◆ What this task involves
Could you write out the lines from the line with "The height and" to the line with "coord(529,236)", both ends included, keeping the requests as they are but shifting each coordinate in the answers up by 44? Return only those lines.

◆ Records provided
· · · ·

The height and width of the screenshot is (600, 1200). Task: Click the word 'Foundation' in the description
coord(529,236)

· · · ·

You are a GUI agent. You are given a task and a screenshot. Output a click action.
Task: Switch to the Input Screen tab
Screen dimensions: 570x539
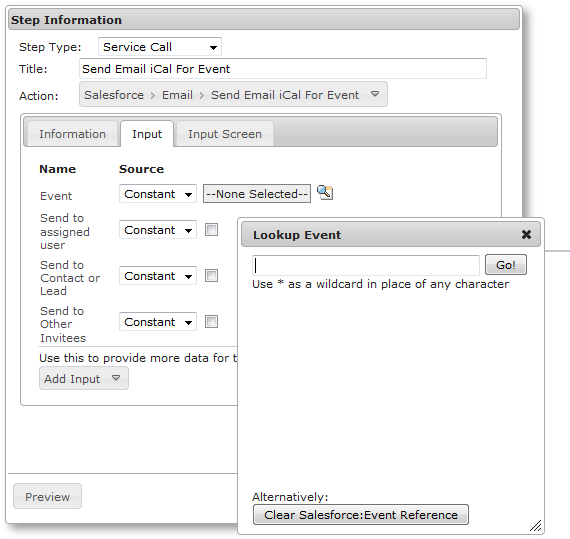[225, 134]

· · · ·

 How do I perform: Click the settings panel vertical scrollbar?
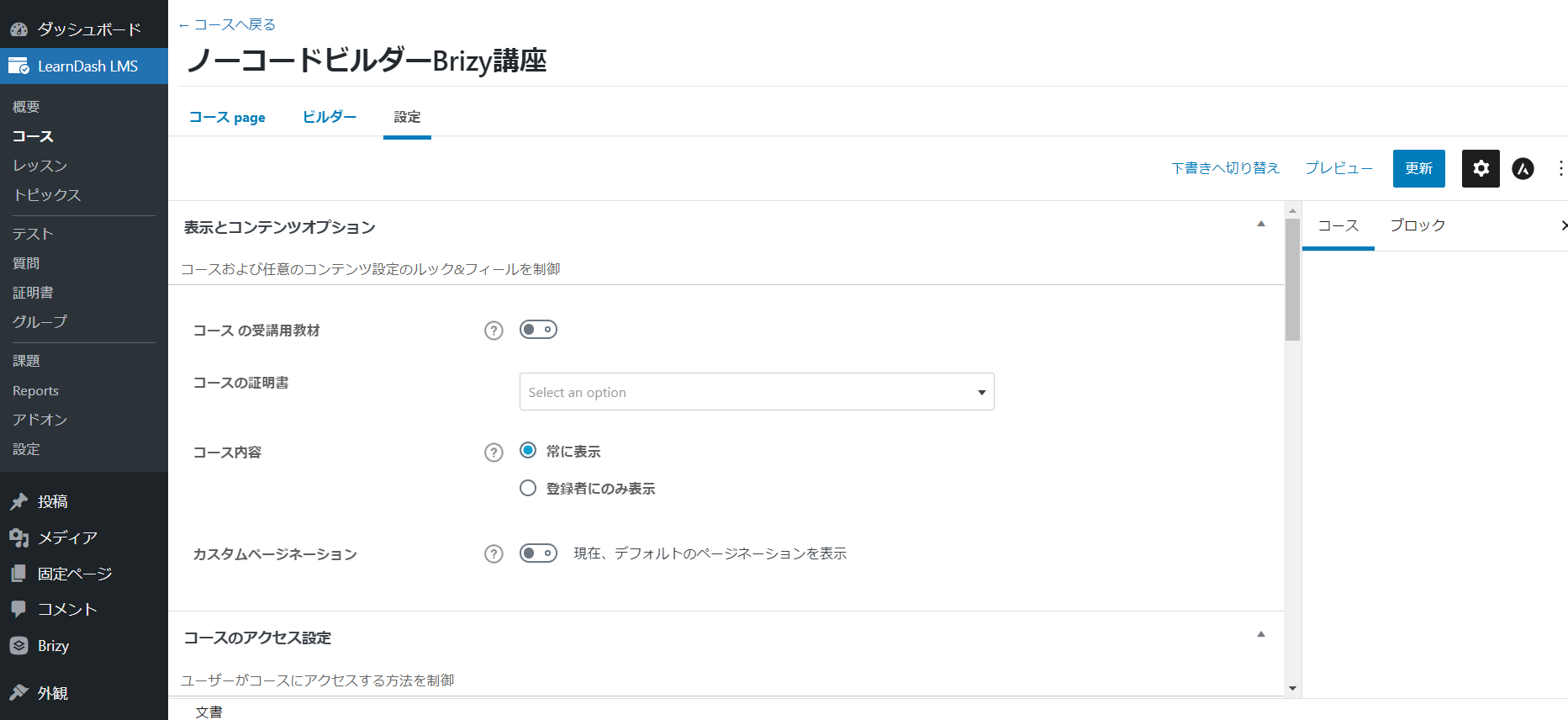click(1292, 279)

· · · ·

◆ Finished answer
The height and width of the screenshot is (600, 1200). Task: Click the word 'Foundation' in the description
coord(573,280)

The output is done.